What else would I need, though? Think about it: I write crime novels. I need information on things like forensics, police procedure (I’m going to try to arrange a ride-along with a local PD soon), things like that. But I also need to know about illegal things, like drug manufacturing, the use of explosives, things like that. My library could end up looking highly suspicious, especially in the age of the Patriot Act where you can be held just because LE decides you could be a terrorist. I’m hoping good relations with local LE—and published novels—will allay that for me. But it’s an interesting thought: that I could get into legal trouble for simply having a library of research material for my writing.
Ah, the risks we take for our craft. Think of the poor folks who write erotica. What kind of strange circumstances do they find themselves in? What risks do they take? It must tax their minds with worry.
I’ve also decided to try and learn Spanish. I had help on Pipeline from a friend of my daughter’s, but it would be nice to know it myself. Since the Drug Wars scenario fascinates me so much, having a working knowledge of the language would be nice, but I need street Spanish, everyday Spanish, not the stuff you learn in high school or college. That’s too formal. I need the slang, things like that. I don’t know if even Rosetta Stone would help me there, as good as they’re supposed to be (besides, who can afford them? Not a lowly writer, that’s for sure).
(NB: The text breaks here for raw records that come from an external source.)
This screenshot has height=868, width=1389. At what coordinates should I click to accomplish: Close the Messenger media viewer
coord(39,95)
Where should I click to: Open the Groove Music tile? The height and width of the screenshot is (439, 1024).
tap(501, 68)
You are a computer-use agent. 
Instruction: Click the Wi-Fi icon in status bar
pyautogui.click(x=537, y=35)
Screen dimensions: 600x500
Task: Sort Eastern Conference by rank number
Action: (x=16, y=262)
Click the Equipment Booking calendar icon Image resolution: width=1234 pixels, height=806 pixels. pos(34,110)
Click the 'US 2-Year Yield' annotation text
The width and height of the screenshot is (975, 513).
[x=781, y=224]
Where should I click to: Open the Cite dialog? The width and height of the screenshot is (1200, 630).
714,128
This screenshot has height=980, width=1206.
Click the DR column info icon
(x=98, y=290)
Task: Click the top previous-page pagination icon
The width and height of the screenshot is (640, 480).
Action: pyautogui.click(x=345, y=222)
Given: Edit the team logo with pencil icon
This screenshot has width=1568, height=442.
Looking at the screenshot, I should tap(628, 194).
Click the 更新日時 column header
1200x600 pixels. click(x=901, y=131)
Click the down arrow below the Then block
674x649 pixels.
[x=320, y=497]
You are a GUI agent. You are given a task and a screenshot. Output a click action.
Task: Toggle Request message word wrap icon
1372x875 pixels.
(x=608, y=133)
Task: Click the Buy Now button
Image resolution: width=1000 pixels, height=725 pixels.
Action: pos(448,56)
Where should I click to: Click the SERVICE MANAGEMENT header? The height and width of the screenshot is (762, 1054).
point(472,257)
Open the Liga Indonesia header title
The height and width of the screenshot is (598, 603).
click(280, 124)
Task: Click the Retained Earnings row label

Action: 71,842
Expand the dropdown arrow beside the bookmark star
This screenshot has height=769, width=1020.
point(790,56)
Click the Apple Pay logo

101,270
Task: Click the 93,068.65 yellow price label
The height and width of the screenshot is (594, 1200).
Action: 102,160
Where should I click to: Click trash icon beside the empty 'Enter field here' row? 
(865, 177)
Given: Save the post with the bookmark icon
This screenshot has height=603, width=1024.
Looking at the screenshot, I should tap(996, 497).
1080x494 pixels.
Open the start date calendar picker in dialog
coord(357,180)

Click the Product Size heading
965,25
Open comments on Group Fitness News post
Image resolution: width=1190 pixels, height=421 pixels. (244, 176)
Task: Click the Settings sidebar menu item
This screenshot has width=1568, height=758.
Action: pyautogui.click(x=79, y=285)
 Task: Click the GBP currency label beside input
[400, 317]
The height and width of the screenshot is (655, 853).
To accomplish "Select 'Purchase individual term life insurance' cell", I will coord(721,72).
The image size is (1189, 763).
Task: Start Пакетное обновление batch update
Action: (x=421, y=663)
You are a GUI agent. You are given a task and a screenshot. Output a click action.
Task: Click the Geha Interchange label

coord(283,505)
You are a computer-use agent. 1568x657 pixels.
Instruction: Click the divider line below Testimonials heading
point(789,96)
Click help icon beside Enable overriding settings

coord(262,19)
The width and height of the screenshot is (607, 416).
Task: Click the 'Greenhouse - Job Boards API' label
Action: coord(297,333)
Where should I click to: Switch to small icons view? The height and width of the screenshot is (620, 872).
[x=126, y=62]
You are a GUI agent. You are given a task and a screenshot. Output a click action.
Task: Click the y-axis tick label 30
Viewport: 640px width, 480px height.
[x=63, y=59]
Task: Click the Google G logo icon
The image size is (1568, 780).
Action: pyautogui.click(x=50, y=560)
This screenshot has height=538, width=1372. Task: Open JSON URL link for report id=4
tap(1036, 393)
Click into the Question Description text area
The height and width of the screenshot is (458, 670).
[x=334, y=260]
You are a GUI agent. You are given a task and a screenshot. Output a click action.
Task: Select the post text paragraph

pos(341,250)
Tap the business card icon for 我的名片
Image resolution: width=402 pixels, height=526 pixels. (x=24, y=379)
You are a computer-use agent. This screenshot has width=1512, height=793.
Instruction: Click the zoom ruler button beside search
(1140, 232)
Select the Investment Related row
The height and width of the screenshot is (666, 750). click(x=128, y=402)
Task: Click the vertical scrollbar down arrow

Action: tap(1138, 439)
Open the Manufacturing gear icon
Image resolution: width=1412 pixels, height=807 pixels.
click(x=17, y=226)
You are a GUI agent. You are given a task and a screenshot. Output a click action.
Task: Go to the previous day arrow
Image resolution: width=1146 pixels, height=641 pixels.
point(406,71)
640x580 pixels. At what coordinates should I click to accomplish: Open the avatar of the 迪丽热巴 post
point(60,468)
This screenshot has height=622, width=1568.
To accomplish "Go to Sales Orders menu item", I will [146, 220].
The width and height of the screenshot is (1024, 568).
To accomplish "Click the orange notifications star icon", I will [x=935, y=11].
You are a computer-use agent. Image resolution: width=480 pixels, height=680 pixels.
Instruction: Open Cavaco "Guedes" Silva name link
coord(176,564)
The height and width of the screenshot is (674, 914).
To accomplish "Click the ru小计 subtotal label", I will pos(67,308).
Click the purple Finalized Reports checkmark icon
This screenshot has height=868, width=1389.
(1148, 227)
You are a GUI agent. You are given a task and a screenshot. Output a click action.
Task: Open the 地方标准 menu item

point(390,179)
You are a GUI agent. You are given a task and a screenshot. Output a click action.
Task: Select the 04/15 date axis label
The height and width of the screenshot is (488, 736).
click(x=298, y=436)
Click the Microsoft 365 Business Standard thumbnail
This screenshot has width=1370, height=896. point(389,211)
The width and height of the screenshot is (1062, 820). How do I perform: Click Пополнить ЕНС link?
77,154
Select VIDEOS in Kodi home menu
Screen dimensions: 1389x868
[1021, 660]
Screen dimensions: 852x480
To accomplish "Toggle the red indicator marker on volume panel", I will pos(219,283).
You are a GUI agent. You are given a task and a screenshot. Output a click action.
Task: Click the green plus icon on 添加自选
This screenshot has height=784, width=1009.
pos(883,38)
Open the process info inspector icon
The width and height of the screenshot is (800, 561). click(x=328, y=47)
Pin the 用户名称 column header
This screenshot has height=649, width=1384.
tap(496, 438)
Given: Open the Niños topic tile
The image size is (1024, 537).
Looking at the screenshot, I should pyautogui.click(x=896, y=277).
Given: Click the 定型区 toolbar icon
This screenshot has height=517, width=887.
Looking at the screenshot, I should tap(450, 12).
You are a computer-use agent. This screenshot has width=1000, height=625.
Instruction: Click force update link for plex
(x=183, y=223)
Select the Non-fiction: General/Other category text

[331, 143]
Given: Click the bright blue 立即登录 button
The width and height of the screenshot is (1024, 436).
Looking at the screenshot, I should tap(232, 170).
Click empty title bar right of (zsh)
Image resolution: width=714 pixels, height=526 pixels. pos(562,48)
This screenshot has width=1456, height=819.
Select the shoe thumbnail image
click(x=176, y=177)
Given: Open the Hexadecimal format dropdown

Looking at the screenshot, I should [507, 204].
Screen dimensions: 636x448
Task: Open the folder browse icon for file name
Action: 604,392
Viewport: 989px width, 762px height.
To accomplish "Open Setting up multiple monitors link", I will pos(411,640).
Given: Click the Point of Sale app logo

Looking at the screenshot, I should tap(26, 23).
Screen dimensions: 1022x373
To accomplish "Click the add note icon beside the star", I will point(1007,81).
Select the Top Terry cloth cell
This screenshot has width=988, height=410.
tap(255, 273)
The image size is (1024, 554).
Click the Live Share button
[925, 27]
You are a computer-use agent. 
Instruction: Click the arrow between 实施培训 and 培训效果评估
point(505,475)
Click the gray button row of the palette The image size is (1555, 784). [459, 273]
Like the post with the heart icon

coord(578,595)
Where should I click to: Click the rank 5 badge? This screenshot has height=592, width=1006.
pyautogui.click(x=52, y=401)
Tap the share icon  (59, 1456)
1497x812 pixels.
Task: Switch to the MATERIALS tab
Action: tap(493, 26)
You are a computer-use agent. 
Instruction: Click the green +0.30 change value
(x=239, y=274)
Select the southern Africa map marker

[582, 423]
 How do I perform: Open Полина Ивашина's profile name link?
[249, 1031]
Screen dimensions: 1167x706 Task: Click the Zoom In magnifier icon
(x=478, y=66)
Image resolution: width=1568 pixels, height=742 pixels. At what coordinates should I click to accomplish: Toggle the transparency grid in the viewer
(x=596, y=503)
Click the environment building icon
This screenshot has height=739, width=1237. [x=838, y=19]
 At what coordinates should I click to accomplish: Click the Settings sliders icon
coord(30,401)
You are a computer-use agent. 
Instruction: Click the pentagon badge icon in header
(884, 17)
Well, this post has been rambling and pointless but, hey, it’s my blog and I’ll ramble if I want to. Some weeks are like that. I always feel a little drained when I finish a novel, and the new idea I have for Lyle is preoccupying me to boot. Plus, it’s later than I usually write my post, I have a couple letters I need to write, and I’m critiquing The Doc is In one more time for Jesi, so you’ll just have to put up with a little rambling this week.
At least I didn’t get off into the whole rant about responsibility that I thought about writing.